The meeting had in attendance various stakeholders from the zones, including national assembly members.
The SMBLF said the “appropriate” person will be recommended to the people after the leaders engage the various presidential candidates.
While commending political parties including the All Progressives Congress (APC), African Action Congress (AAC), African Democratic Congress (ADC), All Progressives Grand Alliance (APGA), and Labour Party (LP), for fielding candidates from the south, the forum criticised the Peoples Democratic Party (PDP), Action Alliance (AA), Action Democratic Party (ADP), Allied Peoples Movement (APM), New Nigeria Peoples Party (NNPP), Young Progressives Party (YPP), among others, for nominating presidential candidates from the north.

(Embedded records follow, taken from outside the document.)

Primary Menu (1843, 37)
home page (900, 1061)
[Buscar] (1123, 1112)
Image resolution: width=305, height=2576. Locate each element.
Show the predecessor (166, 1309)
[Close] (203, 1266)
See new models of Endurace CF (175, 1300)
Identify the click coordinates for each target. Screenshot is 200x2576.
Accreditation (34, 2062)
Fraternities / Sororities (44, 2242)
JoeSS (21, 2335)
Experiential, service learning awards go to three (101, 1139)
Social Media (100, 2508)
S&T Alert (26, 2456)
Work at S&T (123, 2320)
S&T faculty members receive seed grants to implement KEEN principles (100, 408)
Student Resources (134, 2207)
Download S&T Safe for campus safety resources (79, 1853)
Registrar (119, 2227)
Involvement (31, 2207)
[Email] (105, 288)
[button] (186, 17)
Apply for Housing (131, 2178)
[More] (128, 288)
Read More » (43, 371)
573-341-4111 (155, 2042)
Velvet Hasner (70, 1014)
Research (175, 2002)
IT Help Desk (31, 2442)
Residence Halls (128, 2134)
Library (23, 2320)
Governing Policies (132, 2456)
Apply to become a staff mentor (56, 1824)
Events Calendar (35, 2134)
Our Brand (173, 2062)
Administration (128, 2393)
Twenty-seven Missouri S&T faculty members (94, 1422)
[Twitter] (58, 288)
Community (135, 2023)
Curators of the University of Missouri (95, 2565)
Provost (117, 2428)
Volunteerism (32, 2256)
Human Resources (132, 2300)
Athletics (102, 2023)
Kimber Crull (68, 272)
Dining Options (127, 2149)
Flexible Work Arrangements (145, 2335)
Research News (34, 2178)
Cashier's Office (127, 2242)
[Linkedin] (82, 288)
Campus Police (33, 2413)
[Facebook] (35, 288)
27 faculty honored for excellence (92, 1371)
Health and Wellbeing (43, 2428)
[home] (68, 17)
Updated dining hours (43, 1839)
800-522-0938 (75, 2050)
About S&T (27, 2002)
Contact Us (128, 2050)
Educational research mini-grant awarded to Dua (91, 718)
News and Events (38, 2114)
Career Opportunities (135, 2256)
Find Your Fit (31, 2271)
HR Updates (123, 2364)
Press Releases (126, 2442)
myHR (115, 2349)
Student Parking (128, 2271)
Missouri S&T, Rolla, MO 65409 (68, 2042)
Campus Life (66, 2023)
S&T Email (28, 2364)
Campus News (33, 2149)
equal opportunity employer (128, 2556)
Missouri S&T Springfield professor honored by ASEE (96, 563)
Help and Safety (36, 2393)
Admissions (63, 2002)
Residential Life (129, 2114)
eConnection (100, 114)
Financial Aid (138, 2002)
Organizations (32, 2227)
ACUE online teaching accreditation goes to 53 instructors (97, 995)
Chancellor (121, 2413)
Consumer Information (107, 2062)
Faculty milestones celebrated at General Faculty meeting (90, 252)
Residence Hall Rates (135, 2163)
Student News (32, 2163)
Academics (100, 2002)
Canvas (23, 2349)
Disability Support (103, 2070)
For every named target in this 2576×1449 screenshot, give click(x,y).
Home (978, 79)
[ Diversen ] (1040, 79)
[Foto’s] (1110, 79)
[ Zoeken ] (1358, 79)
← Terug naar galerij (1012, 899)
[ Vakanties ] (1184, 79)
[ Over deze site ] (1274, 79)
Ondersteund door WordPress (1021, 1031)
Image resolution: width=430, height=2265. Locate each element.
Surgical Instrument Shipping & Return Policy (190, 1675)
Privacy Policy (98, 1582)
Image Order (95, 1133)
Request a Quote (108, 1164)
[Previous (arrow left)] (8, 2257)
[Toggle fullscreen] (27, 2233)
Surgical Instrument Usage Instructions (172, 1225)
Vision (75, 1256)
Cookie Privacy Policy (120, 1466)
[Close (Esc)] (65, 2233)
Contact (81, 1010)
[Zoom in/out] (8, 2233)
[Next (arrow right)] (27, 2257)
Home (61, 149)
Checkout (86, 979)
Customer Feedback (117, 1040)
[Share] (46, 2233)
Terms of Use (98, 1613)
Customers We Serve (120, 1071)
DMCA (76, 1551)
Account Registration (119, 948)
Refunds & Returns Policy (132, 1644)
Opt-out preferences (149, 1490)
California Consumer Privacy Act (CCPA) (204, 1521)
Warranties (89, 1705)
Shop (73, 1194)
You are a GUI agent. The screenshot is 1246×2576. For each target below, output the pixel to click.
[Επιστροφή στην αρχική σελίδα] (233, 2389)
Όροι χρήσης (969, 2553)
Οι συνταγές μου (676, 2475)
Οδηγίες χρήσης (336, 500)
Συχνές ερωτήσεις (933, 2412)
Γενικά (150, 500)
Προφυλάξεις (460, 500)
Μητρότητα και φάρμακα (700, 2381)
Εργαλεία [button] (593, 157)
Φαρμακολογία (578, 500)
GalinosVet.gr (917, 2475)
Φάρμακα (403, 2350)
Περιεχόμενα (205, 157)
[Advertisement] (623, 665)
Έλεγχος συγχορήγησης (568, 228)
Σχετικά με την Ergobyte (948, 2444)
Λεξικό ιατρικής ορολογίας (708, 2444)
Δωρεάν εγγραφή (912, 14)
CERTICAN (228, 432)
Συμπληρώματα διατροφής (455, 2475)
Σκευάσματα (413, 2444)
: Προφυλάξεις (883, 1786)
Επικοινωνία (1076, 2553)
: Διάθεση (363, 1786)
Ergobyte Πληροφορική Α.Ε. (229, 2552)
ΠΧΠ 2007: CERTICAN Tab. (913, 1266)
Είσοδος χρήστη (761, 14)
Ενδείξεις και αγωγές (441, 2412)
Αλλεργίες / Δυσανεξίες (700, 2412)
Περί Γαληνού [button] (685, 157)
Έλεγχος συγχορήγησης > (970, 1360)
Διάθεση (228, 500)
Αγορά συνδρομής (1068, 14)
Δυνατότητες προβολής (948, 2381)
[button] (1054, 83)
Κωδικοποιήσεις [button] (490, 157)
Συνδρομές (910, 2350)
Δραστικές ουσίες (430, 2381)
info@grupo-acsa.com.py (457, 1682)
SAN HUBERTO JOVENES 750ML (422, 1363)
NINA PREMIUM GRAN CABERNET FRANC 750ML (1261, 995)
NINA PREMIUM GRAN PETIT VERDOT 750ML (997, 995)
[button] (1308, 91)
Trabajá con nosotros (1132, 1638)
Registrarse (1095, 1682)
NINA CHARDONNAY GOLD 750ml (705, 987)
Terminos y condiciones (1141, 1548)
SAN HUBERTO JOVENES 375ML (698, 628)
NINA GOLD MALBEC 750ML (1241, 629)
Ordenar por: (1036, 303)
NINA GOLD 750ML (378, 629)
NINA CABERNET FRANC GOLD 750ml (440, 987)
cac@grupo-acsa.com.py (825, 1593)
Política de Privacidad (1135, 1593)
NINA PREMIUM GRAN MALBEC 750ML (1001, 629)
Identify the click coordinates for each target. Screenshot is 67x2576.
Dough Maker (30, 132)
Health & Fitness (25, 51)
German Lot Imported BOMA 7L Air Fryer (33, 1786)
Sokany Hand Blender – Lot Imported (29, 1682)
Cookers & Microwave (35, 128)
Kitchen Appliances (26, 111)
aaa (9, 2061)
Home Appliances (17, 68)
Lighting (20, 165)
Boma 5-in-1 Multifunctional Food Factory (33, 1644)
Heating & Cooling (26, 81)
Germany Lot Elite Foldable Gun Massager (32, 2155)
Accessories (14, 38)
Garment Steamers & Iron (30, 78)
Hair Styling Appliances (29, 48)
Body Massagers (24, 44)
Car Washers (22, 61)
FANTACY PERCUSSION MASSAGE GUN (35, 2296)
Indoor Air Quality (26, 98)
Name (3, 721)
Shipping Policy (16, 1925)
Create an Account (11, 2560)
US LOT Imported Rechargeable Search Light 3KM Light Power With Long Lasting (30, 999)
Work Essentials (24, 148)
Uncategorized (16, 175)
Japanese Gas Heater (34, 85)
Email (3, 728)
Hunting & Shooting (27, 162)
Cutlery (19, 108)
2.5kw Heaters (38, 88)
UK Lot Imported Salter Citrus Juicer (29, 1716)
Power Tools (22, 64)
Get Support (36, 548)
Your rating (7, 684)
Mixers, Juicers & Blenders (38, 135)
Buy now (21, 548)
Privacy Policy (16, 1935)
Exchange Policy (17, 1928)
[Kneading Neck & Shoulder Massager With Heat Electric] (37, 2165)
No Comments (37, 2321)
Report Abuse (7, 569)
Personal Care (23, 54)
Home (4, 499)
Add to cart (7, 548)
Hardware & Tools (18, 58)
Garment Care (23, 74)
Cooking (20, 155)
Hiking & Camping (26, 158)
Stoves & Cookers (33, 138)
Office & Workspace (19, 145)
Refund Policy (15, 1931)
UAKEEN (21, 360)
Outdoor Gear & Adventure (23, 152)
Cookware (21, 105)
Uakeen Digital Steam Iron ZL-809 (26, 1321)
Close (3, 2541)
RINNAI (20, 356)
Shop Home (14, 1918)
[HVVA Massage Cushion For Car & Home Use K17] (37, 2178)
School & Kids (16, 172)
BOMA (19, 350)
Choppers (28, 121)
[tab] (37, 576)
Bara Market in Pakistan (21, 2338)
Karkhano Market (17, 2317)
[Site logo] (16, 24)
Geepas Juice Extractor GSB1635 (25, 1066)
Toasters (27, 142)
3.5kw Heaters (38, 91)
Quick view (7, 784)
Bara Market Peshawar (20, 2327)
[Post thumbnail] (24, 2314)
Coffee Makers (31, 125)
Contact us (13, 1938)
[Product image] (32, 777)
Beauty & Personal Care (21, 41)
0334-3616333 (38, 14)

“SMBLF firmly reiterates its stance on the principle of zoning and power rotation between the North and the South, as the fulcrum on which the Nigerian Federation has, since independence, been premised,” the communique reads.
According to the group, it will in “due course, engage with the appropriate Presidential candidates and afterwards decide on which of the candidates to recommend to the peoples of Southern Nigeria, the Middle Belt region and indeed, all Nigerians of goodwill, for consideration at the polls in 2023”.
On the state of the nation, the forum said the failure of the federal government to live up to its constitutional responsibility of protecting lives and properties, is an invitation for residents to take up arms and defend themselves.
“That the state of insecurity in the country is worsening by the day, with devastating impacts on the welfare and livelihood of ordinary Nigerians, thus, calls on the Federal Government to take urgent steps to stem the tide and assuage the suffering of Nigerians,” the document reads.
“Warns that the ambiguity of the Federal Government and the failure of the security agencies to decisively deal with these situations, buttress concerns that officials of the Federal Government and security agents are complicit in the security anomalies in the country;
“Warns that the continuous abdication of the Government’s primary and abiding constitutional responsibility of safeguarding the lives and properties of its citizens, is an irresistible signal to Nigerians to exercise their inalienable rights of self-defence, by all means, in deviance of extant laws, which have not deterred terrorists the use of weapons even superior to those of the security agencies.”
The forum added that the security situation in the country calls for the implementation of state police, and that the national assembly and the federal government should immediately begin the “requisite legislative instrument in this regard rather than indulging in meaningless lamentations”.
Signatories to the communique are Edwin Clark, SMBLF/PANDEF leader; Ayo Adebanjo, leader of Afenifere; Pogu Bitrus, president-general, Middle Belt Forum, and Okey Emuchay, secretary-general, Ohaneze Ndigbo Worldwide.